If we define relative silver as the ratio of the last close to the 200-day moving average, then this ratio will fluctuate, usually not very far from 1. The value of 1 means that the last close is equal to the 200-day moving average. Values below 1 mean that the last close is lower than the moving average and values above 1 mean that the last close is higher than the moving average. These three situations show three potentially different things.
Relative silver at 1 suggests that silver is now trading where it has traded in the last 200 days (on average). The easiest interpretation is that silver has not displayed one clear trend in the last 200 days. This might be the result of a sideways trend, a local top or a local bottom.
Relative silver below 1 suggests that the last close is lower than the average price over the last 200 days which is a sign that the price is potentially trending lower. Conversely, relative silver above 1 hints that the current price is above the average of the prices from the last 200 days. This is a suggestion that the price is in an uptrend.
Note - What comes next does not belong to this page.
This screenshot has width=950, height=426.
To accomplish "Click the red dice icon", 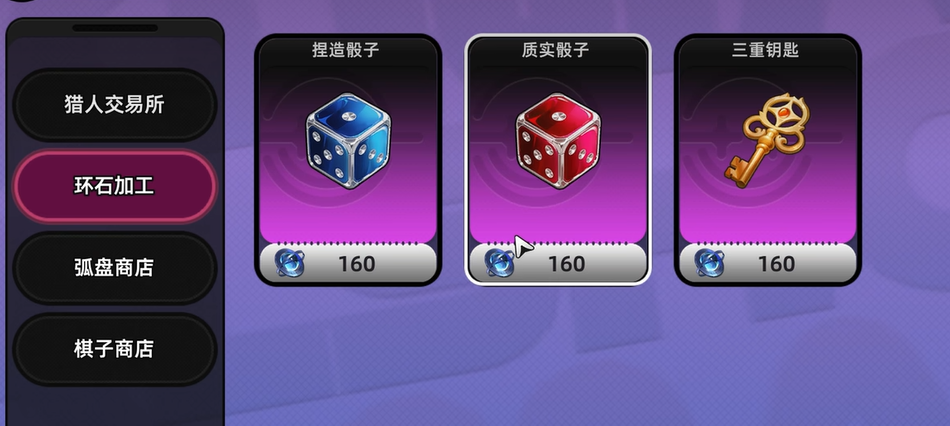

Let’s take a look at the long-term relative silver chart where we see relative silver along with the price of silver. This chart presents data for the time frame from 1975 to 2018. The price of silver is the red line (right axis) while relative silver is the blue line (left axis).
On this chart, if we take a look at times when relative silver crossed the 1 level decisively, this usually happened during downtrends. One extreme example would be the decline from the all-time high of 1980. On the flip side, the times when relative silver crossed the 1 level from below in a strong manner usually corresponded to uptrends. Examples of this could be seen in the 2000s when silver was in a clear uptrend. On the whole, the analogy between the 1 level and trends is not perfect but is seems to be there. It also seems to work on shorter time horizons than it does for relative gold, which is caused by the fact that silver is more volatile than gold.
The 1 level is not the only one to be observed. Actually, one factor seems even more important than the 1 level for the analysis of silver prices. Namely, extreme levels of relative silver might also be important for silver prices. First of all, in the long-term time horizon, extremely low levels of relative silver might be a contrarian sign just as extremely low levels of silver prices might be contrarian signs. If we take a look at the 0.8 level and the times went below this level usually coincide with periods when the local bottom was not far away. Examples of that include: the local bottom after the 1980 top, the bottom before the rebound in 1982, the 2008 bottom, the 2011 local bottom, the 2013 local bottom. So, while the analogy is not perfect, as there are periods when the 0.8 level did not immediately herald major bottoms, the 0.8 level could be used in conjunction with other signs to confirm important bottoms.
The other side of the spectrum are extremely high relative silver levels, which could potentially be contrarian signs for tops. If we take a look at the 1.4 level, we see that it frequently coincides with significant long-term tops. This was the case during the 1980 top when relative silver went above 3.5. This was a clearly extreme level. Other examples include: the 1983 top, the 1987 top, the 1998 top, the 2004 top, the 2006 local top, the 2008 local top, the end of the bull market in 2011. It does seem that this level was particularly useful to detect tops, potentially even better than relative gold.
We could also focus on different time horizons. Let’s take a look at the 2000-2018 chart.
The 1.4 level might be interpreted as being a similar signal for the market as previously – it might suggest local tops. The other level we would like to discuss is the 0.9 level. In this time horizon, 0.9 or a move below it could signal bottoms just as 0.8 did on the previous chart. But we could also interpret significant breaks below this level as ones signaling shifts in the market. Examples of this include: the 2008 shift in the market when forced liquidation might have pushed silver sharply lower, and the end of the bull market and the shift to a bear market in 2011-2013. The 0.9 level seems like one to observe and to analyze together with other signals in order to identify what’s going on in the silver market.